**DATA:**
---------------

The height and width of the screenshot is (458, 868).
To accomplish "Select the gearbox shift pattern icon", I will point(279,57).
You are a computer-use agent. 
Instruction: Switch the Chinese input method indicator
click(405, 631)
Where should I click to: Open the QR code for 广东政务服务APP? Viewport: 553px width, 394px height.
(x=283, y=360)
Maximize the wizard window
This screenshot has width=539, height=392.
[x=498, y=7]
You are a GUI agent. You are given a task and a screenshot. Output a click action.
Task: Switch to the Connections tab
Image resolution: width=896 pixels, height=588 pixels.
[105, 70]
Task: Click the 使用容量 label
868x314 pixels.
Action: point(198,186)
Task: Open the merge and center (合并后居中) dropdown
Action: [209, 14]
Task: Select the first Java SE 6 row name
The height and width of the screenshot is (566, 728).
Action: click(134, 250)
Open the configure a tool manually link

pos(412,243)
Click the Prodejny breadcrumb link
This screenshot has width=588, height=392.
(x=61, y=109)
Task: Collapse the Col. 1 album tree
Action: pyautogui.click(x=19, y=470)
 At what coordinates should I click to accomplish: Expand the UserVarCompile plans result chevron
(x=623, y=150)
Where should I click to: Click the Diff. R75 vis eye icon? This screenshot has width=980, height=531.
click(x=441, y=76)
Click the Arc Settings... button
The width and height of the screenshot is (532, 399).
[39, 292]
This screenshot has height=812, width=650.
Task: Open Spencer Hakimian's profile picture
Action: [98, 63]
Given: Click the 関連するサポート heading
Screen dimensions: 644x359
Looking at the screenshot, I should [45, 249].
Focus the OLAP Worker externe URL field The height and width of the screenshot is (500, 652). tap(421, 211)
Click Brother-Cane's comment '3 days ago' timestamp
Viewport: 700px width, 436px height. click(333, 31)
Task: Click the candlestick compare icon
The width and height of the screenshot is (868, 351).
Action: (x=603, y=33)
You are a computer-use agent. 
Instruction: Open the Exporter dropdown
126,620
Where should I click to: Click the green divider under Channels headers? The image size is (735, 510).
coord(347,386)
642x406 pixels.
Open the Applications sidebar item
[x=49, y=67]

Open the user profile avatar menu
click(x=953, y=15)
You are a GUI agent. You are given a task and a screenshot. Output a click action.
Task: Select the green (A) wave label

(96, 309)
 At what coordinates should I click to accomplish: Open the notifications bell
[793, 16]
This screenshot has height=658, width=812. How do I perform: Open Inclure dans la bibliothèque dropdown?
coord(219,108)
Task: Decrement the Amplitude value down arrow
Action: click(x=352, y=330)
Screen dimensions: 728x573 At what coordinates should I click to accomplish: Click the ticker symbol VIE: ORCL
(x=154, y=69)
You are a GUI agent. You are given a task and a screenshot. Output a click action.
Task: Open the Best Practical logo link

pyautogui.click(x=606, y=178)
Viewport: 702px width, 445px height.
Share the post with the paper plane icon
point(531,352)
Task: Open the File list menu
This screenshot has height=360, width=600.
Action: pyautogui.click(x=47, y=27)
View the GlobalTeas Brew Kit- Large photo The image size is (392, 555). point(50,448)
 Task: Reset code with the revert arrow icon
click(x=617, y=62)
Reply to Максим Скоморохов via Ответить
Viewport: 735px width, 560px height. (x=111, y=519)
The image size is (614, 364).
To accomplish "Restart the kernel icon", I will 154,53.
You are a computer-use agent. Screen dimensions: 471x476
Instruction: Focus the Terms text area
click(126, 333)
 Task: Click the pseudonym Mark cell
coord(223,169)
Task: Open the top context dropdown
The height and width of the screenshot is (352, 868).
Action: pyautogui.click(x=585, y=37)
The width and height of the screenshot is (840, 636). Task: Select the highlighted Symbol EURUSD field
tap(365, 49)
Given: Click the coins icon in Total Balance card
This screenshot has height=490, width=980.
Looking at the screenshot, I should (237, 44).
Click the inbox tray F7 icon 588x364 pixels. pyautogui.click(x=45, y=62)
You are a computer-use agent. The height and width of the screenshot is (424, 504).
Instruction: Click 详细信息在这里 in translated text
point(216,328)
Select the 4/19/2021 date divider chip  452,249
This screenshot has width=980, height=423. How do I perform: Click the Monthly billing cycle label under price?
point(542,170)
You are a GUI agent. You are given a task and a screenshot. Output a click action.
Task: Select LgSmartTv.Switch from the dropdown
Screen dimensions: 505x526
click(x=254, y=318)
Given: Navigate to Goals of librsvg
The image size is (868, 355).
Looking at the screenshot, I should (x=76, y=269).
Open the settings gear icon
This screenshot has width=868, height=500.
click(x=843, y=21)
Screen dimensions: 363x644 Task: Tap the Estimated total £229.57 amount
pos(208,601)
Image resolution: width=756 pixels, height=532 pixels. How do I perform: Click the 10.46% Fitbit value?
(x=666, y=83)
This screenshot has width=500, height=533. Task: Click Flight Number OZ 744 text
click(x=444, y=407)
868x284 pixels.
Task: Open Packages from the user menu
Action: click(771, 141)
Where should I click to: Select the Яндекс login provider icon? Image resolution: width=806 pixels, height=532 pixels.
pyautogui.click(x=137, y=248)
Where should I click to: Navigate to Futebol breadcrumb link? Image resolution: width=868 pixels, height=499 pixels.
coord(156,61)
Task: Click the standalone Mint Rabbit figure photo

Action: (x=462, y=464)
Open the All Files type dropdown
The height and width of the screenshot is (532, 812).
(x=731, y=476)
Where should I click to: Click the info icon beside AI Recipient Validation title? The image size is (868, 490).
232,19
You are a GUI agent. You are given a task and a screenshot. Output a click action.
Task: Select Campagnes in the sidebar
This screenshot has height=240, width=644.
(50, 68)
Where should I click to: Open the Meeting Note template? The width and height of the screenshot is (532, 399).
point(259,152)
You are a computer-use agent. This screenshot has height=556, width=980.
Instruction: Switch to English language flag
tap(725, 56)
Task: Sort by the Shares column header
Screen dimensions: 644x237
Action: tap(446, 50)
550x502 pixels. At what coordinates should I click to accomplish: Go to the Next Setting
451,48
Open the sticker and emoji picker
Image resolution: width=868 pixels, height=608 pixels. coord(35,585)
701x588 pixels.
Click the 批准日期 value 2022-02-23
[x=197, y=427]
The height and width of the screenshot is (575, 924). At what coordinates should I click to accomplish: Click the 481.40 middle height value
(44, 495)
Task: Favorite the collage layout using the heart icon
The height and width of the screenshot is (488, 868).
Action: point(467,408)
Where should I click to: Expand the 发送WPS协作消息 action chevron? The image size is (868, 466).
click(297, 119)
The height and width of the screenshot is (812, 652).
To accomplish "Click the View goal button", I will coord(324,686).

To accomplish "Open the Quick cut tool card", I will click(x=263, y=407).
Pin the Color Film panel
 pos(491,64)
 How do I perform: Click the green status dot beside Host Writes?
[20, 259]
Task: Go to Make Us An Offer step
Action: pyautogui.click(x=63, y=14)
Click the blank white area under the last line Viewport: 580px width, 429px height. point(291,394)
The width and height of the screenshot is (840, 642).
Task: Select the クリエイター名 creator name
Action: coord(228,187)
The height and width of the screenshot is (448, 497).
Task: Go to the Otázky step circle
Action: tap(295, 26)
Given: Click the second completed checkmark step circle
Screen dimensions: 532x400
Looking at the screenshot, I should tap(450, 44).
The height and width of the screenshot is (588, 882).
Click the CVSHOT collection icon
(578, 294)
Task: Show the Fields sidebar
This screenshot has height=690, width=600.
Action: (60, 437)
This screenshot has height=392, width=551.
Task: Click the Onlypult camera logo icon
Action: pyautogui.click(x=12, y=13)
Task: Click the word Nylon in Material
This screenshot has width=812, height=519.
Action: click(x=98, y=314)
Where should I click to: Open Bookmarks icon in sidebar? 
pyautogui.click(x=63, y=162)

---------------

**AIM OF THE EXERCISE:**
Give again, word for word, every line of the listing above from the one with "Task: Open the Best Practical logo link" to the one with "You are a computer-use agent. The", both inclusive, and nothing beyond them.

**TASK OUTPUT:**
Task: Open the Best Practical logo link

pyautogui.click(x=606, y=178)
Viewport: 702px width, 445px height.
Share the post with the paper plane icon
point(531,352)
Task: Open the File list menu
This screenshot has height=360, width=600.
Action: pyautogui.click(x=47, y=27)
View the GlobalTeas Brew Kit- Large photo The image size is (392, 555). point(50,448)
 Task: Reset code with the revert arrow icon
click(x=617, y=62)
Reply to Максим Скоморохов via Ответить
Viewport: 735px width, 560px height. (x=111, y=519)
The image size is (614, 364).
To accomplish "Restart the kernel icon", I will 154,53.
You are a computer-use agent. Screen dimensions: 471x476
Instruction: Focus the Terms text area
click(126, 333)
 Task: Click the pseudonym Mark cell
coord(223,169)
Task: Open the top context dropdown
The height and width of the screenshot is (352, 868).
Action: pyautogui.click(x=585, y=37)
The width and height of the screenshot is (840, 636). Task: Select the highlighted Symbol EURUSD field
tap(365, 49)
Given: Click the coins icon in Total Balance card
This screenshot has height=490, width=980.
Looking at the screenshot, I should (237, 44).
Click the inbox tray F7 icon 588x364 pixels. pyautogui.click(x=45, y=62)
You are a computer-use agent. The height and width of the screenshot is (424, 504).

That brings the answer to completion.